<<<<

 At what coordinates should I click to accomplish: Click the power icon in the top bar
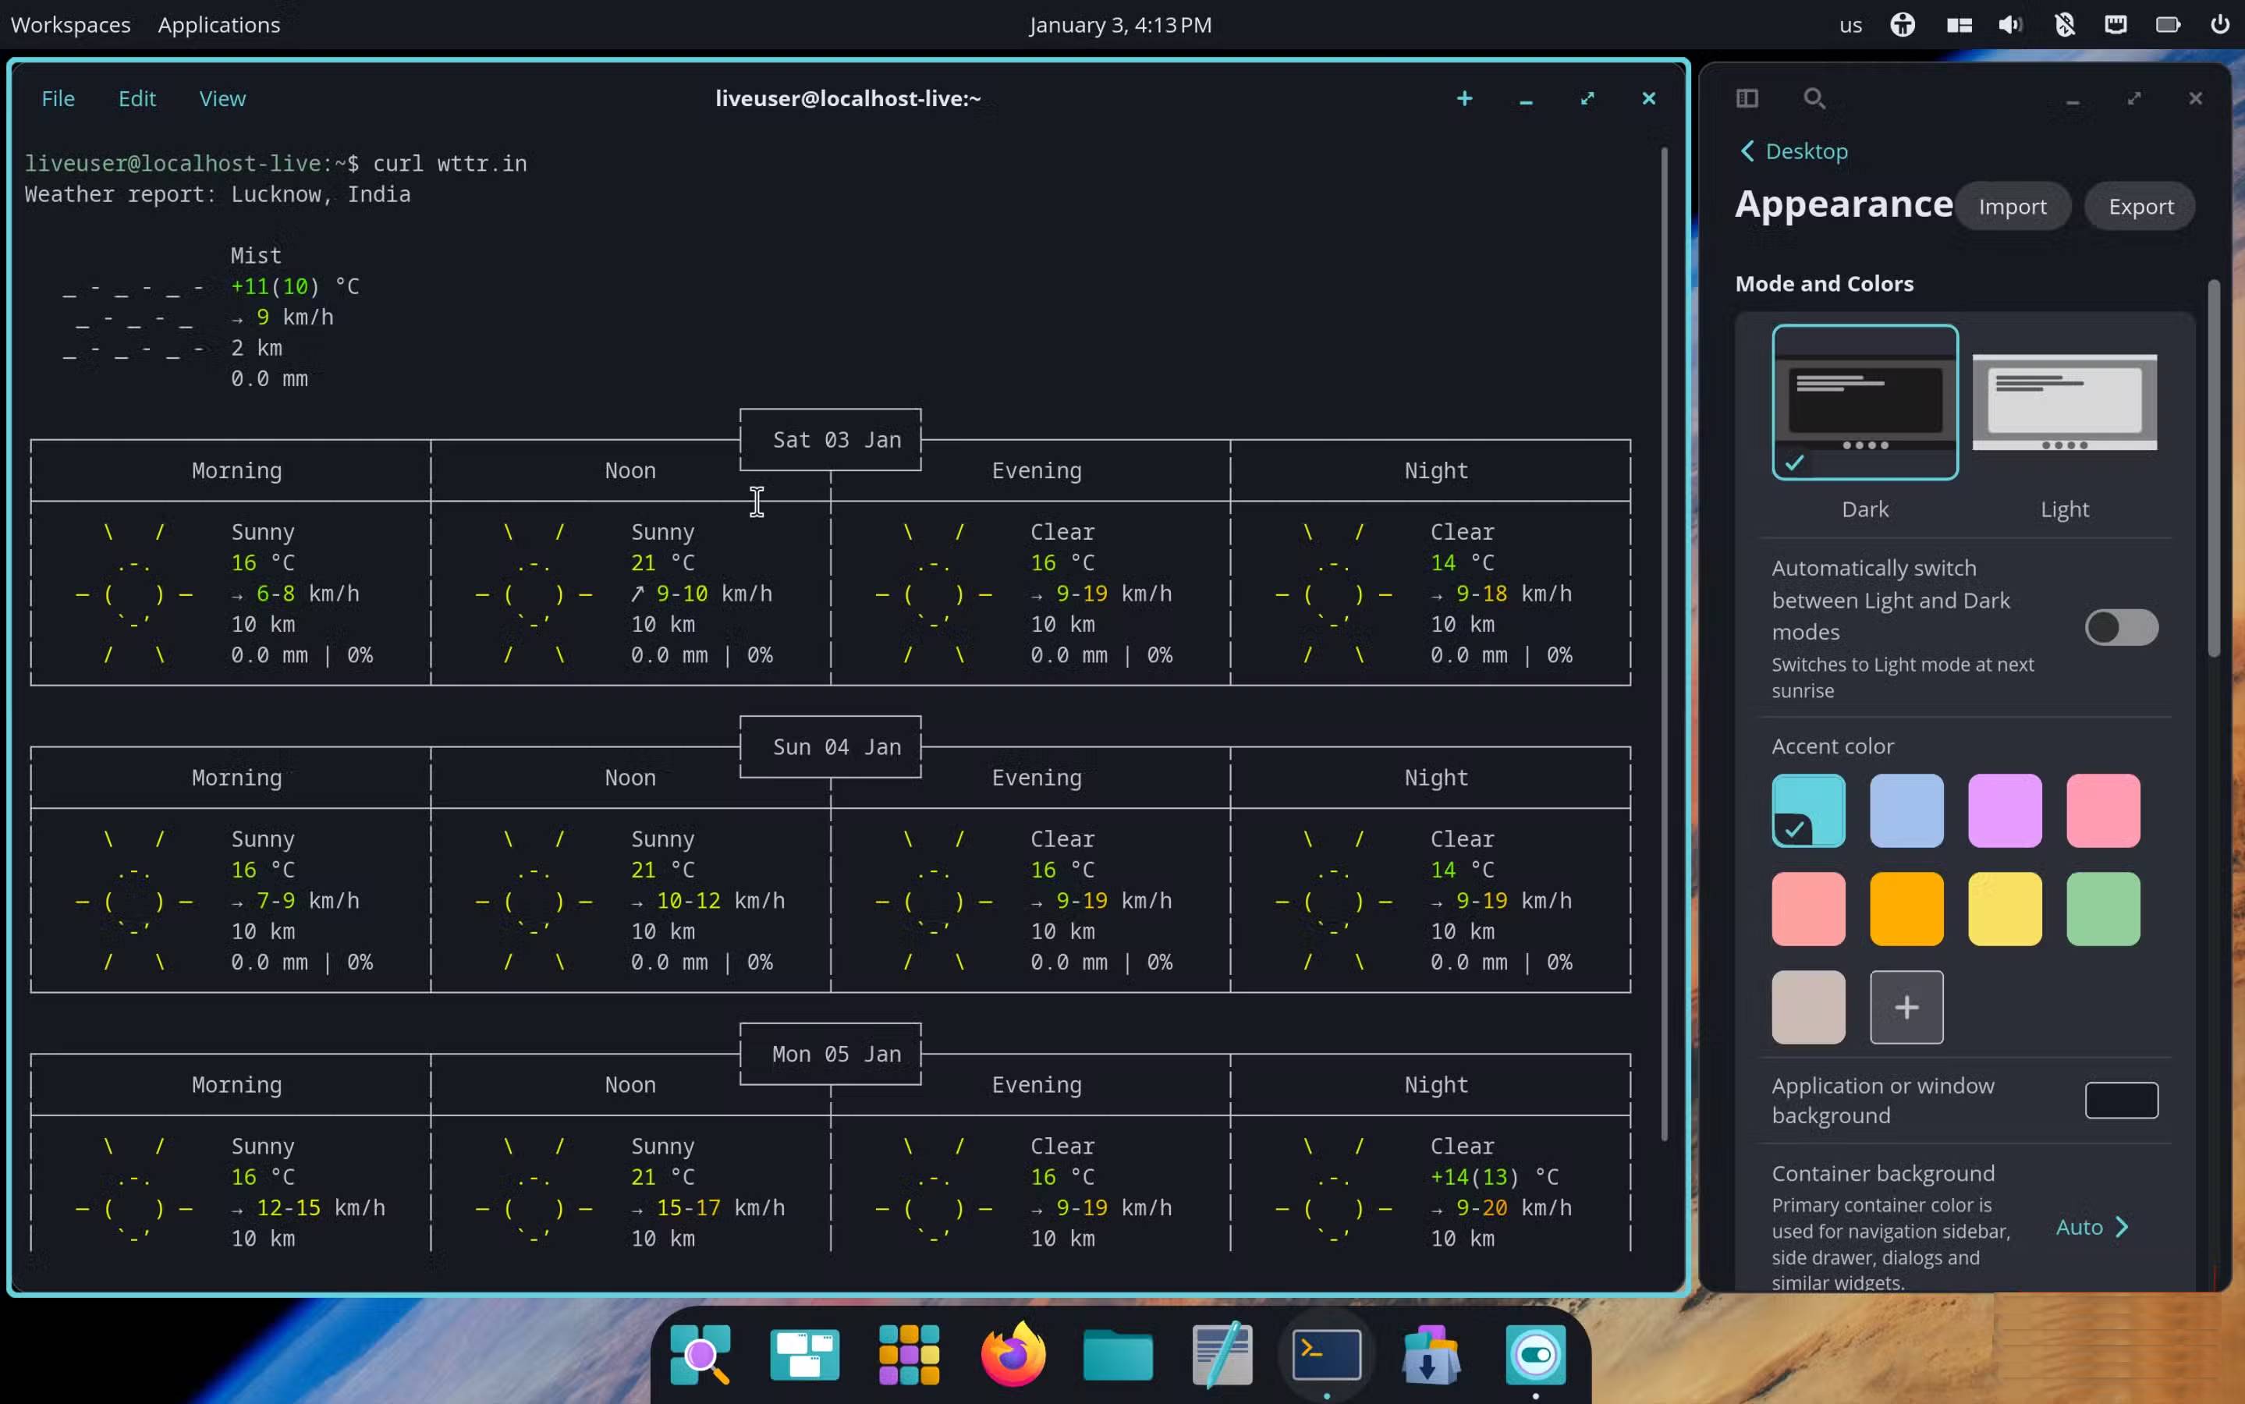click(2220, 25)
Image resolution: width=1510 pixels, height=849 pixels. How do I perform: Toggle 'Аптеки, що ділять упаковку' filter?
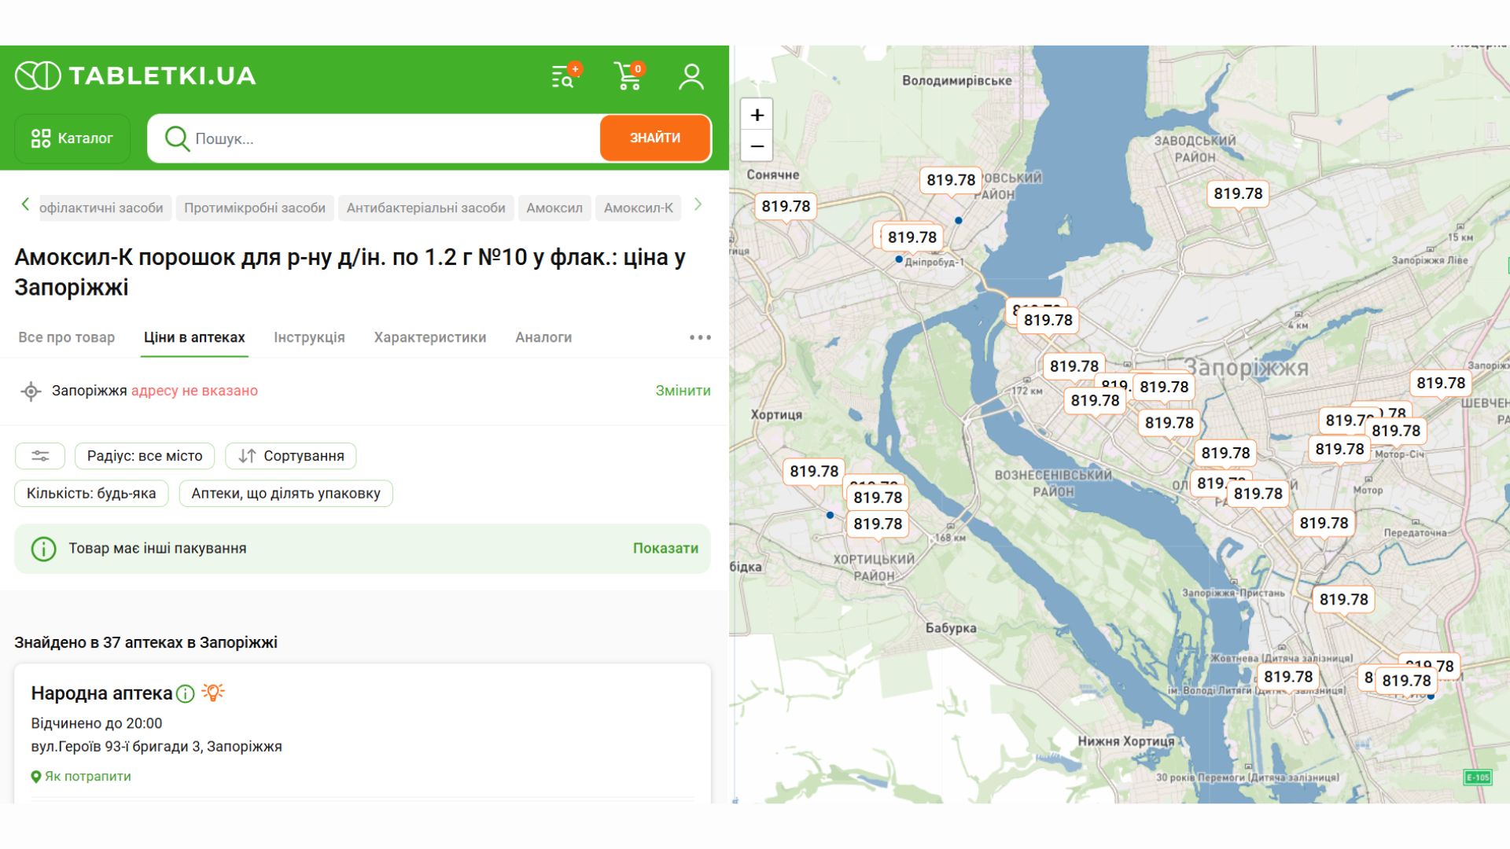click(285, 494)
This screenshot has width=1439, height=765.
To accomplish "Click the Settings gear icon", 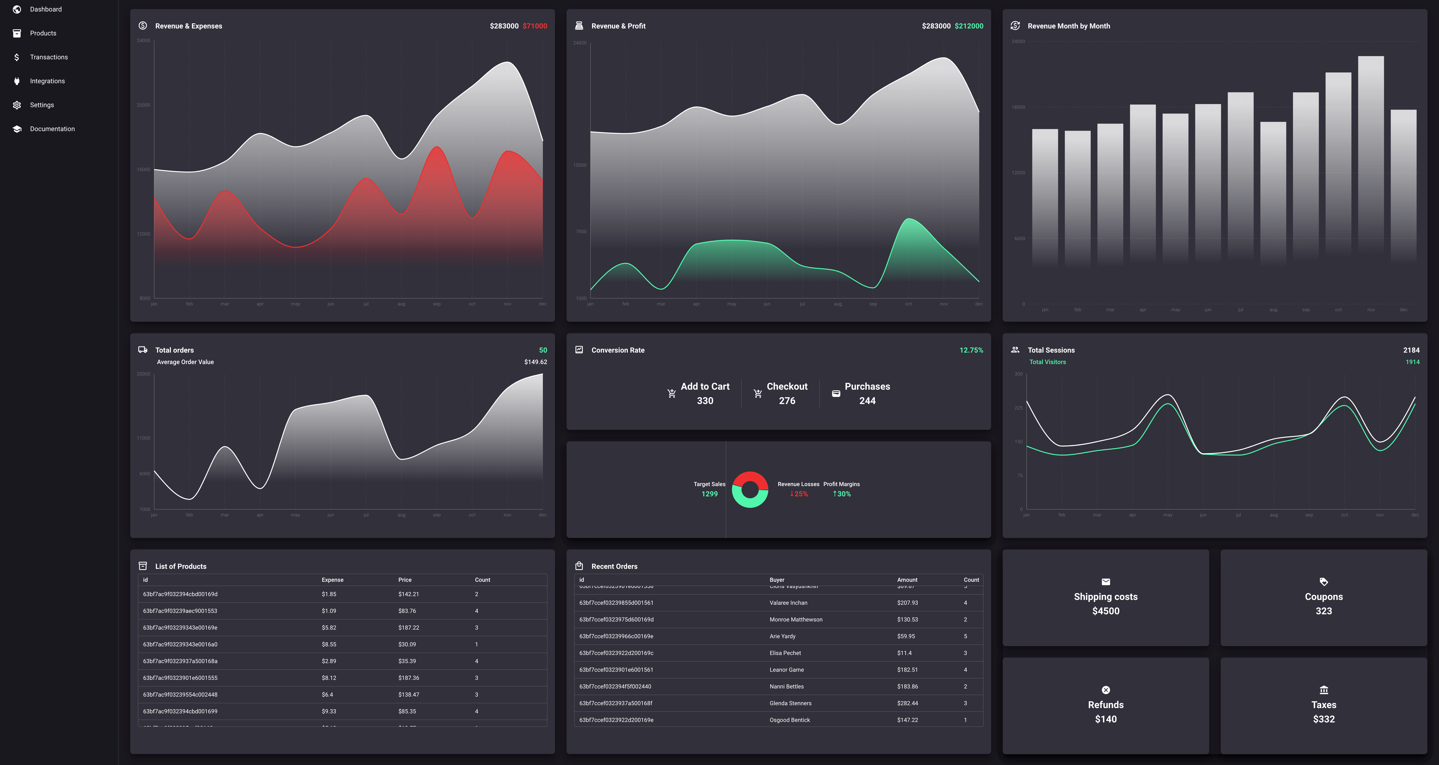I will 17,105.
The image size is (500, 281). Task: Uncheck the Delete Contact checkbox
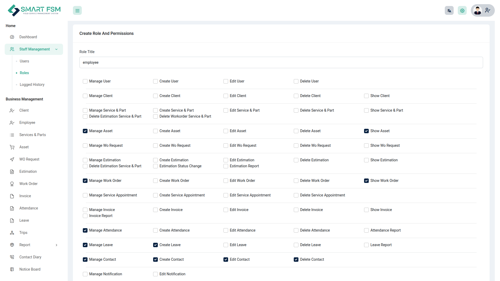296,260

>>>>

** Exercise directions **
Please give again only the lines from the one containing "The image size" through the last line of the entries above, exactly as they stand and without pictures.

** Response area **
The image size is (500, 281). Task: Uncheck the Delete Contact checkbox
296,260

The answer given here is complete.